To doświadczenie nauczyło nas, że Bóg nas próbuje i doświadcza. Za pierwszym razem dał nam odpowiedź ukrytą. Badał, czy mamy otwarte oczy, uszy, umysły i serca. Gdybyśmy wcześniej przez te kilka lat nie czytali Pisma Świętego i nie wsłuchiwali się w Słowo Boga. To nie odczytalibyśmy tej ukrytej odpowiedzi, którą Jezus dał nam za pierwszym razem. Może byśmy zrezygnowali z kolejnych nocnych spotkań, zadawania pytań i prób szukania odpowiedzi.

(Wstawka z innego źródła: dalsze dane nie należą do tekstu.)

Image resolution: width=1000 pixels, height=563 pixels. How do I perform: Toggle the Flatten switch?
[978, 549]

Dzięki temu, że od wielu lat zagłębiamy się w Słowo Boga. Na początku prawie codziennie, a ostatnie lata już każdego dnia sięgamy po Pismo Święte. To codzienne spotykanie się z Bogiem w Jego Słowie ulecza nasze oczy, uszy i serca. Jezus poprzez Słowo przywraca nam duchowy wzrok wiary. Leczy słuch abyśmy słyszeli cichy głos Boga. Daje nam nowe serce z ciała wrażliwe na delikatne poruszenie Boga.

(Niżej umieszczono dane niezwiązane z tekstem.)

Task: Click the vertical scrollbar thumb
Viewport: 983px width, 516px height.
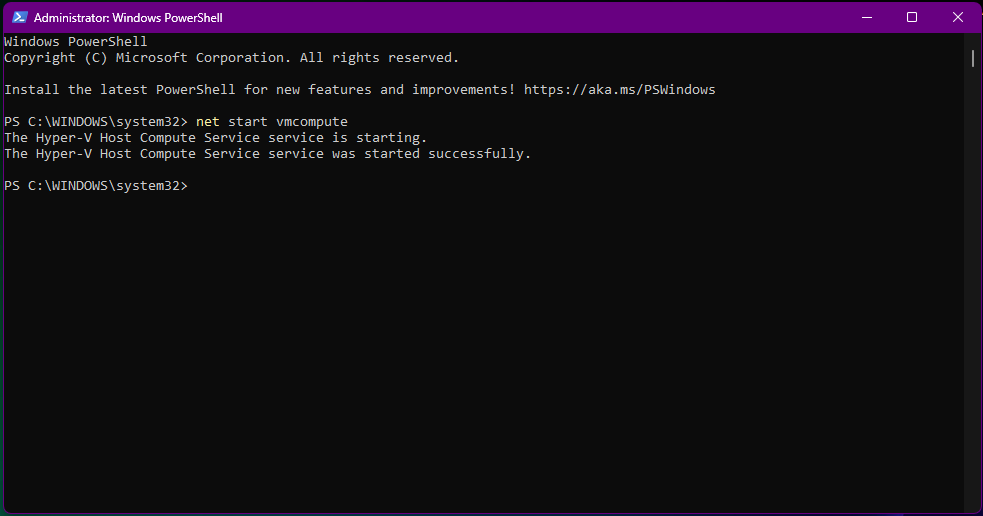Action: 973,58
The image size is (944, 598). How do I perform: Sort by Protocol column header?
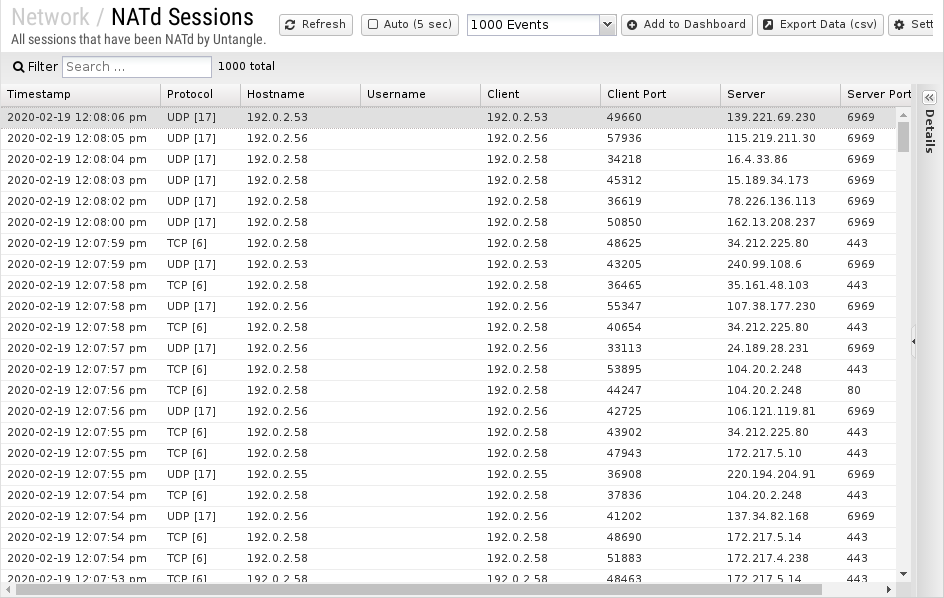click(x=200, y=94)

Dla mnie ta odpowiedź Boga była od razu jasna, Kasia zrozumiała ją po naszej krótkiej rozmowie. Zrozumiałem ją od razu, bo ona była związana wprost z moim wcześniejszym doświadczeniem Boga.
Kilka lat wcześniej, kiedy ja byłem w podobnej sytuacji jak Kasia. I Również ja po rozstaniu się ze moją firmą i etatową pracą w korporacji. Znalazłem się w całkiem nowej rzeczywistości i stanąłem na rozdrożu swojego życia. Zastanawiałem się co mam w swoim życiu robić. Miałem w sercu głębokie przekonanie, że chcę w końcu w swoim życiu robić coś dobrego, coś wartościowego, coś co nada sens nie tylko mojemu życiu. Nie wiedziałem jeszcze co i jak, lecz miałem przekonanie, że mam wnosić dobro do życia innych ludzi. Wtedy ja sam jeden, bez Kasi, rozważając swoje dalsze życie sięgnąłem po Biblię.
Taką dostałem odpowiedź od Jezusa.
Tak przyszli do Jerycha.
Gdy wraz z uczniami i sporym tłumem wychodził z Jerycha, niewidomy żebrak, Bartymeusz, syn Tymeusza, siedział przy drodze.
A słysząc, że to jest Jezus z Nazaretu, zaczął wołać:
Jezusie, Synu Dawida, ulituj się nade mną!
Wielu nastawało na niego, żeby umilkł.
Lecz on jeszcze głośniej wołał:
Synu Dawida, ulituj się nade mną!
Jezus przystanął i rzekł: Zawołajcie go.
I przywołali niewidomego, mówiąc mu:
Bądź dobrej myśli, wstań, woła cię.
On zrzucił z siebie płaszcz, zerwał się na nogi i przyszedł do Jezusa.
A Jezus przemówił do niego:
Co chcesz, abym ci uczynił?
Powiedział Mu niewidomy:
Rabbuni, żebym przejrzał.
Jezus mu rzekł: Idź, twoja wiara cię uzdrowiła.
Natychmiast przejrzał i szedł za Nim drogą.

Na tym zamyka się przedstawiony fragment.